▸ Task to carry out: Write out every record below exactly, so that nothing differs from what is shown.

========

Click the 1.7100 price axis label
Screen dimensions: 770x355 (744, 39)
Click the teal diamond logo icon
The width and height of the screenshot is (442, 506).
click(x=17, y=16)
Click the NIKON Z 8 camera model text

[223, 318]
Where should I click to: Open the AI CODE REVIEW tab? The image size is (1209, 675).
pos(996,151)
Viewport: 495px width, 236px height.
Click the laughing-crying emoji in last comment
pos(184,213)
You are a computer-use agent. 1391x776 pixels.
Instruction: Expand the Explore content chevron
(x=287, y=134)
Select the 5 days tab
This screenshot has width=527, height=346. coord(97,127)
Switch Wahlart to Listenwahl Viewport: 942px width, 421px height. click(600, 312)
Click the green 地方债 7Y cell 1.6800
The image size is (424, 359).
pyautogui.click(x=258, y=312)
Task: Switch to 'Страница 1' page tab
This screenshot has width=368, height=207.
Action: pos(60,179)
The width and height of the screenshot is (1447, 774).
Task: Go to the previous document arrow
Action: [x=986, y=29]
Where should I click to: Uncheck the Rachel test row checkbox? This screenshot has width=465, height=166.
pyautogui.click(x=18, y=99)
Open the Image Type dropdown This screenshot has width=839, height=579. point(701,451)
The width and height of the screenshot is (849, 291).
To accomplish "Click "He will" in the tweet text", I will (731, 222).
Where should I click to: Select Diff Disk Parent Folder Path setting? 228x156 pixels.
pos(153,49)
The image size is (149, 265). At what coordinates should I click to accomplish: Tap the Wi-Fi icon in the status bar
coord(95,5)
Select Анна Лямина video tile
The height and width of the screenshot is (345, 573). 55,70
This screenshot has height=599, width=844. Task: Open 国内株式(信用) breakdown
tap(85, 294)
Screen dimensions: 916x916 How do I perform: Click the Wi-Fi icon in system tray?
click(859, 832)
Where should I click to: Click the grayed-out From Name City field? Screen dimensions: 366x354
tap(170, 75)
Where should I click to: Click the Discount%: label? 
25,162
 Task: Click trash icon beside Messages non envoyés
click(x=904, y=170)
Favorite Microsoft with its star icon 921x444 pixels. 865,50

========

▸ Response box:
Click the 1.7100 price axis label
Screen dimensions: 770x355 (744, 39)
Click the teal diamond logo icon
The width and height of the screenshot is (442, 506).
click(x=17, y=16)
Click the NIKON Z 8 camera model text

[223, 318]
Where should I click to: Open the AI CODE REVIEW tab? The image size is (1209, 675).
pos(996,151)
Viewport: 495px width, 236px height.
Click the laughing-crying emoji in last comment
pos(184,213)
You are a computer-use agent. 1391x776 pixels.
Instruction: Expand the Explore content chevron
(x=287, y=134)
Select the 5 days tab
This screenshot has width=527, height=346. coord(97,127)
Switch Wahlart to Listenwahl Viewport: 942px width, 421px height. click(600, 312)
Click the green 地方债 7Y cell 1.6800
The image size is (424, 359).
pyautogui.click(x=258, y=312)
Task: Switch to 'Страница 1' page tab
This screenshot has width=368, height=207.
Action: pos(60,179)
The width and height of the screenshot is (1447, 774).
Task: Go to the previous document arrow
Action: [x=986, y=29]
Where should I click to: Uncheck the Rachel test row checkbox? This screenshot has width=465, height=166.
pyautogui.click(x=18, y=99)
Open the Image Type dropdown This screenshot has width=839, height=579. point(701,451)
The width and height of the screenshot is (849, 291).
To accomplish "Click "He will" in the tweet text", I will (731, 222).
Where should I click to: Select Diff Disk Parent Folder Path setting? 228x156 pixels.
pos(153,49)
The image size is (149, 265). At what coordinates should I click to accomplish: Tap the Wi-Fi icon in the status bar
coord(95,5)
Select Анна Лямина video tile
The height and width of the screenshot is (345, 573). 55,70
This screenshot has height=599, width=844. Task: Open 国内株式(信用) breakdown
tap(85, 294)
Screen dimensions: 916x916 How do I perform: Click the Wi-Fi icon in system tray?
click(859, 832)
Where should I click to: Click the grayed-out From Name City field? Screen dimensions: 366x354
tap(170, 75)
Where should I click to: Click the Discount%: label? 
25,162
 Task: Click trash icon beside Messages non envoyés
click(x=904, y=170)
Favorite Microsoft with its star icon 921x444 pixels. 865,50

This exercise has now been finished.